General information
- Location: Sylvan Avenue Miller Place, New York
- Coordinates: 40°56′33″N 72°59′48″W﻿ / ﻿40.942490°N 72.996619°W
- Line: Wading River Branch

History
- Opened: 1898
- Closed: 1938

Former services
| Preceding station | Long Island Rail Road |  |  | Following station |
| Port Jefferson toward Hicksville |  | Wading River Branch |  | Rocky Point toward Wading River |

Location

= Miller Place station =

Former railroad station in New York

Miller Place (originally Miller's Place) was a station on the Wading River Extension on the Port Jefferson Branch of the Long Island Rail Road. The station was just east of Sylvan Avenue just north of New York State Route 25A, along what is now access for Long Island Power Authority power lines.

==History==
Miller Place station was originally built in 1898 during the extension of the Port Jefferson Branch to Wading River, which was once slated to continue eastward and rejoin the Main Line at either Riverhead or Calverton. The station was located on the north side of the tracks to the east of Sylvan Avenue. The first station house opened in 1898 and was destroyed by a fire in September 1903. The station house was replaced but it was also destroyed by a fire in September 1934.

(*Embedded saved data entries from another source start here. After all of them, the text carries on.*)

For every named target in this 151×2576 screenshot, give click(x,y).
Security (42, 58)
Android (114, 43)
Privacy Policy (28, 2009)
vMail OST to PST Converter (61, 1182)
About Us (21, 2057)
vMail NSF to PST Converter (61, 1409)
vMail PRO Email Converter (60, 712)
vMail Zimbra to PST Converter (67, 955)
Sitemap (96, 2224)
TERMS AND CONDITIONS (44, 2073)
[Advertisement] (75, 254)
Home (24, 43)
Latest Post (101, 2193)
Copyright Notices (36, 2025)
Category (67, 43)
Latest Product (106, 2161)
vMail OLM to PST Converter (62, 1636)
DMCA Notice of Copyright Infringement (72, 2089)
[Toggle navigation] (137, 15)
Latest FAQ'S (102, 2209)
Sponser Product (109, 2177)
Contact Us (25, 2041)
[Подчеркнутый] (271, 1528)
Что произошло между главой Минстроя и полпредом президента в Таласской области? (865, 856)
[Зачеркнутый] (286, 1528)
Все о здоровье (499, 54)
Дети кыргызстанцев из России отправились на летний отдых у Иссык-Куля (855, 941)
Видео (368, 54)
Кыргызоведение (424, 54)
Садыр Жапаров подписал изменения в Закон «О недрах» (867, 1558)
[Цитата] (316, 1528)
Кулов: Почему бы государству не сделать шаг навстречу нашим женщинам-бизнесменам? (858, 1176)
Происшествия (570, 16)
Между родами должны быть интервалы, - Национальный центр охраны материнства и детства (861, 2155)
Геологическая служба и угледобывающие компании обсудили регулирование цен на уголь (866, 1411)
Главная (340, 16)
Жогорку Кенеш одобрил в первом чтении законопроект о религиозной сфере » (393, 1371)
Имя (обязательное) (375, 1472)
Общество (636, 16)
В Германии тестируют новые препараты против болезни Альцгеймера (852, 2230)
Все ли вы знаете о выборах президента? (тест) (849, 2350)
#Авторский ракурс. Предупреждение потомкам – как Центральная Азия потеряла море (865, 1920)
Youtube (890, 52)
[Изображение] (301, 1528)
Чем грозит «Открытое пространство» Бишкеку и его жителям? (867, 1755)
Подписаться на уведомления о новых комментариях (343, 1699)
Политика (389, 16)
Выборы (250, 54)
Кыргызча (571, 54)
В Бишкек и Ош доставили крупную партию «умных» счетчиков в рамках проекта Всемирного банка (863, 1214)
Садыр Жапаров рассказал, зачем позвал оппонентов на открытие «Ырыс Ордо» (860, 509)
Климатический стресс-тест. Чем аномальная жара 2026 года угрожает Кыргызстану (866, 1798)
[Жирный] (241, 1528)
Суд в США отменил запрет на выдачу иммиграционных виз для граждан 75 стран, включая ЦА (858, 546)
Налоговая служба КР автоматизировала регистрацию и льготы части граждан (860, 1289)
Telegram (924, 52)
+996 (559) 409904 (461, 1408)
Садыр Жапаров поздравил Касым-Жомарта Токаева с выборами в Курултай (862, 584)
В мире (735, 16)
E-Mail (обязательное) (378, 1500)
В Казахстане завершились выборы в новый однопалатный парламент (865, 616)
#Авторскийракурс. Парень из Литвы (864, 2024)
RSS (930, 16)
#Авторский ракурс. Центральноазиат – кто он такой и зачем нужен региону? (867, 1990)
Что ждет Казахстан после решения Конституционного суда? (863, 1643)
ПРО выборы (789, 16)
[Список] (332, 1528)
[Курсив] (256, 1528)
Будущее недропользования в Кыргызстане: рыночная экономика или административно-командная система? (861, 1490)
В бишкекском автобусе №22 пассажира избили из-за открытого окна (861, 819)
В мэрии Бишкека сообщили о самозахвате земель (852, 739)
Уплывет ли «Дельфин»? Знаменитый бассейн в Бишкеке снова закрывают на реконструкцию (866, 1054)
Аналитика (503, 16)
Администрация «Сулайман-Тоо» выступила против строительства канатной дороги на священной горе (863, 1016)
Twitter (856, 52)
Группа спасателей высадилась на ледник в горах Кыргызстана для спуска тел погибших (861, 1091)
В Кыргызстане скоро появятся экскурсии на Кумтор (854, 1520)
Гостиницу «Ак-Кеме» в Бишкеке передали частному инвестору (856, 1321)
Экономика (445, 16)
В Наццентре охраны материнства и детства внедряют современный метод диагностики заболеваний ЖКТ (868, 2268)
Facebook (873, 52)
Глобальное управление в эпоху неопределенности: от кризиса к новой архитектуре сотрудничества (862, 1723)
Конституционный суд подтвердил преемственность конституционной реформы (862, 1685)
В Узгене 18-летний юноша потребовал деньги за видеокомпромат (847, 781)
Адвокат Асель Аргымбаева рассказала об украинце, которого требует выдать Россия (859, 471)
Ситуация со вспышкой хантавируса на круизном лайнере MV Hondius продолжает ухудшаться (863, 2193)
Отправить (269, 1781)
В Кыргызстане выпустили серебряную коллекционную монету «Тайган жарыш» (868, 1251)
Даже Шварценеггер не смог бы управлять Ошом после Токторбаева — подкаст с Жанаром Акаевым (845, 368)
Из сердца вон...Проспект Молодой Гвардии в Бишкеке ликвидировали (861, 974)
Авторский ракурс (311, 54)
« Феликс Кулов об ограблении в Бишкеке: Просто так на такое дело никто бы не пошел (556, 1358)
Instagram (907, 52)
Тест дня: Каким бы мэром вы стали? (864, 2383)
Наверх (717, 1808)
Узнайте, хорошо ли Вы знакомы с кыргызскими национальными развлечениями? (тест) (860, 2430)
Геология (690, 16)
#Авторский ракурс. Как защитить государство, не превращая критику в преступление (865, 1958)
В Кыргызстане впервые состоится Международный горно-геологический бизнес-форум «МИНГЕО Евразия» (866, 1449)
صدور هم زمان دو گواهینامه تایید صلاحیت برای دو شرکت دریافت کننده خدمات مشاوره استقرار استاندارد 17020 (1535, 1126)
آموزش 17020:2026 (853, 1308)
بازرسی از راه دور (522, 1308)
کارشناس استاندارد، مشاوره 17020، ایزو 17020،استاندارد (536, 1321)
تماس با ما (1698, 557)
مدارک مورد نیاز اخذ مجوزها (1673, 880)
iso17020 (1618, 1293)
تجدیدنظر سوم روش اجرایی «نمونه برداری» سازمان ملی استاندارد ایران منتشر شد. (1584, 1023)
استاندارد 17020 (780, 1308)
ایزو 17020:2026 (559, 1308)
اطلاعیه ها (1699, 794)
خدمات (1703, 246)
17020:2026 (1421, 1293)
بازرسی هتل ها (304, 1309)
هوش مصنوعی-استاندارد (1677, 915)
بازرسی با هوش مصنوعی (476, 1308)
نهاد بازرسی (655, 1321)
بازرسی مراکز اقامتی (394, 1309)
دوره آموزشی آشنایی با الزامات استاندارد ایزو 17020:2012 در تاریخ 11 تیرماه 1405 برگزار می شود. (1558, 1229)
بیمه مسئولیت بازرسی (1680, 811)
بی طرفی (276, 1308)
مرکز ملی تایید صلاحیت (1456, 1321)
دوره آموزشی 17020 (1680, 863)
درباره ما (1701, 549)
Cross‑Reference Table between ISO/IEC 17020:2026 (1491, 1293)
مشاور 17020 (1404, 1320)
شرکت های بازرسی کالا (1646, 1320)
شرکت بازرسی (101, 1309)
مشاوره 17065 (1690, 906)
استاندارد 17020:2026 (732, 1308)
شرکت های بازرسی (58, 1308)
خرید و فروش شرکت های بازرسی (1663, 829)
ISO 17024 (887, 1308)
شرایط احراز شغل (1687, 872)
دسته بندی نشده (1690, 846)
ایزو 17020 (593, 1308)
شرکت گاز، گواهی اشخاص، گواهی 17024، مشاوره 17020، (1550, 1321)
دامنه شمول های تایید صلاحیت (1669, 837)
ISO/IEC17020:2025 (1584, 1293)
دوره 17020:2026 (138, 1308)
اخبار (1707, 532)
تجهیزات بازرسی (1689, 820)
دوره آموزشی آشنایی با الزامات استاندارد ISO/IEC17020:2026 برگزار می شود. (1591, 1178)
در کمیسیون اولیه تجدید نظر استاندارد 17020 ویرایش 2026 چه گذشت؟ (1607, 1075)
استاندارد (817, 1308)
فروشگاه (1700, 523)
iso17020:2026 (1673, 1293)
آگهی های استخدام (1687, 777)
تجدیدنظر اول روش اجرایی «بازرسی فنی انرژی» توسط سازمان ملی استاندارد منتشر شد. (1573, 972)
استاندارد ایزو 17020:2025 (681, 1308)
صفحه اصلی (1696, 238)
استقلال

The extension of the Long Island Rail Road to Miller Place near the turn of the century turned the town into a popular summer resort with hotels and summer cottages overlooking Long Island Sound. The importance of the town as a vacation destination declined with the advent of automobile travel and ridership along the Wading River Branch decreased. The line east of Port Jefferson, which included the Miller Place station, was abandoned in 1938. The right-of-way is now owned by the Long Island Power Authority and used for power lines, but there are plans to create a rail trail for bicycling, running, and walking. The trail was opened in June 2022.